Put simply, the less attention the market pays to a company, the more likely this approach may add value. If you focus on mega-cap stocks constantly monitored by institutions, the alpha from public financial signals tends to shrink. This is a structural limitation: the method works best in smaller, less-followed companies.

Additional Limitations of the Enhanced Version

  • Industry bias: Metrics such as ROIC, interest coverage, and cost of debt may inherently favor certain industries over others.
  • Interest rate regime bias: Using a fixed 5% threshold for cost of debt can be problematic. When rates are very low, 5% is expensive; when rates are high, 5% may be quite attractive.
  • May miss early turnarounds: A 10-year consistency framework penalizes newly improving firms, which were actually the strength of the original F-Score.

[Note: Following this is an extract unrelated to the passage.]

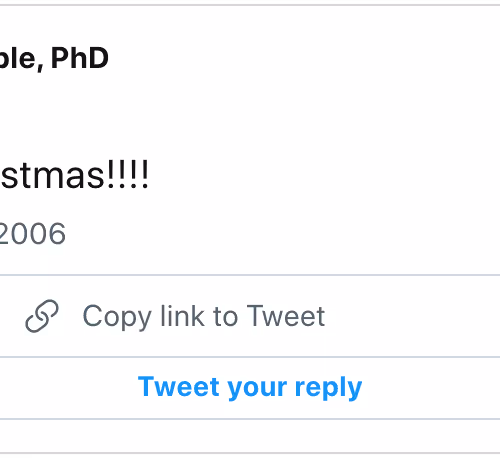Click the word PhD in author name
Screen dimensions: 500x458
tap(80, 58)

  • Beta is not equal to risk: Low Beta does not automatically mean safer; high Beta does not automatically mean worse. It primarily measures volatility.
  • Buybacks are not always value-creating: Repurchasing shares at high valuations can destroy value. Share count changes may also reflect compensation programs or corporate actions.
  • Transaction costs and liquidity: If you implement this strategy in small-cap value stocks, slippage, market impact, and delisting risk must be carefully considered.